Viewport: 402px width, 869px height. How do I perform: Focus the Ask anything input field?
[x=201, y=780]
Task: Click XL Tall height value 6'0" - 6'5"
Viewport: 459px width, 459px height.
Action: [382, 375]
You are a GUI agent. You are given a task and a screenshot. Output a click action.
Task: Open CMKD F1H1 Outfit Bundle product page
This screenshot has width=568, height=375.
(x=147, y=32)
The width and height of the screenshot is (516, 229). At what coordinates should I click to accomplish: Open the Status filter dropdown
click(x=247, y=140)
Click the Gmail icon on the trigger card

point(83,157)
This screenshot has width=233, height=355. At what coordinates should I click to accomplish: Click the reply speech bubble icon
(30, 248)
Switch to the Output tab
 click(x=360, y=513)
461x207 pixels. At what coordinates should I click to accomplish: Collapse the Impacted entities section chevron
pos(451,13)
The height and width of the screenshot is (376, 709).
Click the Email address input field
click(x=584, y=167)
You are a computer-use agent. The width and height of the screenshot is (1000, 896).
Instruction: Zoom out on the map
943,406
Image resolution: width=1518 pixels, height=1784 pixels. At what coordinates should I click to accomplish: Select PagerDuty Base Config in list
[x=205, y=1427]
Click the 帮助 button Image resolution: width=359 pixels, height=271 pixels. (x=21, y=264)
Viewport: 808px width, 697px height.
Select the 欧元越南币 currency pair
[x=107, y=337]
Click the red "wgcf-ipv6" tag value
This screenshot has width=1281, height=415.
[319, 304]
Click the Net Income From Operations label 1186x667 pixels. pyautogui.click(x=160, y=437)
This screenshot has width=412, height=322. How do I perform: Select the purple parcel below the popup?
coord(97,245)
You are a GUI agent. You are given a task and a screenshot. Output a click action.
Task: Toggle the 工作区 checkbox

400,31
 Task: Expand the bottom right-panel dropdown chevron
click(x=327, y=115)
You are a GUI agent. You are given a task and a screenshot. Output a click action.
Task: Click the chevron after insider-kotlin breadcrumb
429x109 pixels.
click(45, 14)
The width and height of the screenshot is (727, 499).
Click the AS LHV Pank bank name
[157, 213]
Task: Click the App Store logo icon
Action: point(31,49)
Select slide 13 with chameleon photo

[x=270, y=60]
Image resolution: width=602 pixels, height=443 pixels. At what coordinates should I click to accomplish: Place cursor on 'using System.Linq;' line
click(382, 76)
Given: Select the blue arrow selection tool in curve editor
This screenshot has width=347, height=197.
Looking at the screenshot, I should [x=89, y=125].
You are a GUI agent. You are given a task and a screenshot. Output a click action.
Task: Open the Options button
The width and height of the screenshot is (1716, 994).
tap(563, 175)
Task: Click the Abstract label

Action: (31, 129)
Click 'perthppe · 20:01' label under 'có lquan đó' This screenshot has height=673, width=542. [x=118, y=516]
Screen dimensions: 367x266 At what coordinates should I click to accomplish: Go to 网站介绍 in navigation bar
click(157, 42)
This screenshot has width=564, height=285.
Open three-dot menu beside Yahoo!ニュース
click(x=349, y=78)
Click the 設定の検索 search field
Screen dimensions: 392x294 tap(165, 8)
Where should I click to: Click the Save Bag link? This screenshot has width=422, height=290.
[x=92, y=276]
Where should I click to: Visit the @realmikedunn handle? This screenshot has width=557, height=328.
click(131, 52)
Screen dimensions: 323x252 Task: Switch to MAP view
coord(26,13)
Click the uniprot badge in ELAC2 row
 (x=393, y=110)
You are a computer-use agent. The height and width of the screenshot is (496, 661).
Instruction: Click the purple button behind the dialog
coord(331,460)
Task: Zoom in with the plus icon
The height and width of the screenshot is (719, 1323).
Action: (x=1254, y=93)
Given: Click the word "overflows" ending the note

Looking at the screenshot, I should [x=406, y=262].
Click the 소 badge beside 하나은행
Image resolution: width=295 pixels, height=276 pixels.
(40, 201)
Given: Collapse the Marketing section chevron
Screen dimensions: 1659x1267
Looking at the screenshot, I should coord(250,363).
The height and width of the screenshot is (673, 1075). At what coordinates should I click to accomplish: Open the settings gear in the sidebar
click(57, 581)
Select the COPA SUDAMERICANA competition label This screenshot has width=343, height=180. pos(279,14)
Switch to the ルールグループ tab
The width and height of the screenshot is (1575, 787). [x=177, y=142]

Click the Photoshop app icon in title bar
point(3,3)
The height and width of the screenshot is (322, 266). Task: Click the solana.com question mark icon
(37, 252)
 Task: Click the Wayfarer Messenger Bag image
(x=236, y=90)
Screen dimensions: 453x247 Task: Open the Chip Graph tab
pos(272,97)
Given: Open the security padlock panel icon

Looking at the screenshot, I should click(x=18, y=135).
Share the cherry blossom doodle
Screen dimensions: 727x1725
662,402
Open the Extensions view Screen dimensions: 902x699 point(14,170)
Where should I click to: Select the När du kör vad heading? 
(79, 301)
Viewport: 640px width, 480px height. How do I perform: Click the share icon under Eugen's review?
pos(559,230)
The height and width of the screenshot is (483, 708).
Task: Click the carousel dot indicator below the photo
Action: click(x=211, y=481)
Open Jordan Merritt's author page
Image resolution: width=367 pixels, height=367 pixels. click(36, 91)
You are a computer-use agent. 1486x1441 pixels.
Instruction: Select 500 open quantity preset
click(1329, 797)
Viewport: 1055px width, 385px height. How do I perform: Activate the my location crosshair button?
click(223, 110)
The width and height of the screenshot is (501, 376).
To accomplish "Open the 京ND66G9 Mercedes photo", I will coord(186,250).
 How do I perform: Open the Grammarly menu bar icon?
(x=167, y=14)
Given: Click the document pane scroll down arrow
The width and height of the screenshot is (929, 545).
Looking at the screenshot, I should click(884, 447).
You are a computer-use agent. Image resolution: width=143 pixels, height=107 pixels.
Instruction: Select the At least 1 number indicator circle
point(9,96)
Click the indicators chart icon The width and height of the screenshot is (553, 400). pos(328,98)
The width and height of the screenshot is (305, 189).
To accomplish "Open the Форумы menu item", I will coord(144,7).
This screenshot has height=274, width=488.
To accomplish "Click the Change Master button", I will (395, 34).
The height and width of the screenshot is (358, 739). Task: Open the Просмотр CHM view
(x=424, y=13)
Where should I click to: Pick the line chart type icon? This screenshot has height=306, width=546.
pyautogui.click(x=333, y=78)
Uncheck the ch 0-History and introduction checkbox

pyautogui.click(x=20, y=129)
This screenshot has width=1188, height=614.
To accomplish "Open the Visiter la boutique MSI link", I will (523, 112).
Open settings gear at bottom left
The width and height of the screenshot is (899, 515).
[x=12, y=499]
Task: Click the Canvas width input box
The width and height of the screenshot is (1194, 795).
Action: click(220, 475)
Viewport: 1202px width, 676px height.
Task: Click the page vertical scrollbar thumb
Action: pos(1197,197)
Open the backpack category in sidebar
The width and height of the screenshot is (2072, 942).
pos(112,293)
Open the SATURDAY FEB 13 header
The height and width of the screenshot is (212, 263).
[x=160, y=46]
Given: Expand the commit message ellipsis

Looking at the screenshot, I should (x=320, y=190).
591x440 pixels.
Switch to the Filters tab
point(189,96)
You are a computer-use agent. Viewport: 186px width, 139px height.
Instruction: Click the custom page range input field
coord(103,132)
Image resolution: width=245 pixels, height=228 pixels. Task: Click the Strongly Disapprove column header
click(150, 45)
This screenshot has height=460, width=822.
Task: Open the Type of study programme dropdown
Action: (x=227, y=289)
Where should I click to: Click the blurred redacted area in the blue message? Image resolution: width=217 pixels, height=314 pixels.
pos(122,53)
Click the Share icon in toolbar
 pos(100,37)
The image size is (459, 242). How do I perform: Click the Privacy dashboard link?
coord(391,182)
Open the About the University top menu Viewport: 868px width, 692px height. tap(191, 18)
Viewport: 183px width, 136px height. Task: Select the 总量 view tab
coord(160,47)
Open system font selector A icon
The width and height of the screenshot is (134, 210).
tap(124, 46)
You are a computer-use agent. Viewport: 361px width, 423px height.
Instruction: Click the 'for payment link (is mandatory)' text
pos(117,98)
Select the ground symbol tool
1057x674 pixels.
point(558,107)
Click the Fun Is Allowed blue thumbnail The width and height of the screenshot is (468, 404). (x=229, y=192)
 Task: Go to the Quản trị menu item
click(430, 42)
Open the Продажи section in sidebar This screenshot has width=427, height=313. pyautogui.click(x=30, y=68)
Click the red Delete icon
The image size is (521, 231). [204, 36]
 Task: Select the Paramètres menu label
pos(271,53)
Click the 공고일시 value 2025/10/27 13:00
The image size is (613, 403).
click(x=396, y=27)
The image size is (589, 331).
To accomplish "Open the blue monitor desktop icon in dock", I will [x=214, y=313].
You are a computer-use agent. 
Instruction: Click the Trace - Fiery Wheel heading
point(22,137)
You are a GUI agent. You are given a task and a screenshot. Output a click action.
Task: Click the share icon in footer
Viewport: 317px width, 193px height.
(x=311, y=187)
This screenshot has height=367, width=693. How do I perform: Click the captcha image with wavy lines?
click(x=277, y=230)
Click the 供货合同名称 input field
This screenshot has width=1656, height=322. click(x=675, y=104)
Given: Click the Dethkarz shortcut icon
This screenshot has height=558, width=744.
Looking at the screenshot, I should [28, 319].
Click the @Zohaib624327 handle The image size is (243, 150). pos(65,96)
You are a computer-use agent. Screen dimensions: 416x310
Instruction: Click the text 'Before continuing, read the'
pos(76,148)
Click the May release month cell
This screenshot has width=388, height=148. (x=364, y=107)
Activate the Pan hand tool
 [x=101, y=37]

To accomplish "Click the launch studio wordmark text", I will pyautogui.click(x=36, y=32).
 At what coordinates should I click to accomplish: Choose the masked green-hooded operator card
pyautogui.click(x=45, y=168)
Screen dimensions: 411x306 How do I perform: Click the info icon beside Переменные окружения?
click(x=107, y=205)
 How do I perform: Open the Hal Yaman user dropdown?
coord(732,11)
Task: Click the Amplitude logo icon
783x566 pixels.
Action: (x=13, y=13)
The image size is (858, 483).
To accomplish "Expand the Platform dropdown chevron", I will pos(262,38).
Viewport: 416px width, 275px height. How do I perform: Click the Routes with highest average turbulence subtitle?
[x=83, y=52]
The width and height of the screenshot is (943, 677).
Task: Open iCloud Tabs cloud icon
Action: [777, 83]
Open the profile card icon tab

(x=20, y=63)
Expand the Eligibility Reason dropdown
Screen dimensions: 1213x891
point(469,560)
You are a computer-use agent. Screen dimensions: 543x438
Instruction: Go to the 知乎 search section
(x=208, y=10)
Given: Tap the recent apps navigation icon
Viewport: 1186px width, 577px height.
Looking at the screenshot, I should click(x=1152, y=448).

+ + + +

Start from the line that holds "Click the May release month cell" and print each line to the end of the records exactly, leaving out everything before it.

• Task answer
Click the May release month cell
This screenshot has width=388, height=148. (x=364, y=107)
Activate the Pan hand tool
 [x=101, y=37]

To accomplish "Click the launch studio wordmark text", I will pyautogui.click(x=36, y=32).
 At what coordinates should I click to accomplish: Choose the masked green-hooded operator card
pyautogui.click(x=45, y=168)
Screen dimensions: 411x306 How do I perform: Click the info icon beside Переменные окружения?
click(x=107, y=205)
 How do I perform: Open the Hal Yaman user dropdown?
coord(732,11)
Task: Click the Amplitude logo icon
783x566 pixels.
Action: (x=13, y=13)
The image size is (858, 483).
To accomplish "Expand the Platform dropdown chevron", I will pos(262,38).
Viewport: 416px width, 275px height. How do I perform: Click the Routes with highest average turbulence subtitle?
[x=83, y=52]
The width and height of the screenshot is (943, 677).
Task: Open iCloud Tabs cloud icon
Action: [777, 83]
Open the profile card icon tab

(x=20, y=63)
Expand the Eligibility Reason dropdown
Screen dimensions: 1213x891
point(469,560)
You are a computer-use agent. Screen dimensions: 543x438
Instruction: Go to the 知乎 search section
(x=208, y=10)
Given: Tap the recent apps navigation icon
Viewport: 1186px width, 577px height.
Looking at the screenshot, I should click(x=1152, y=448).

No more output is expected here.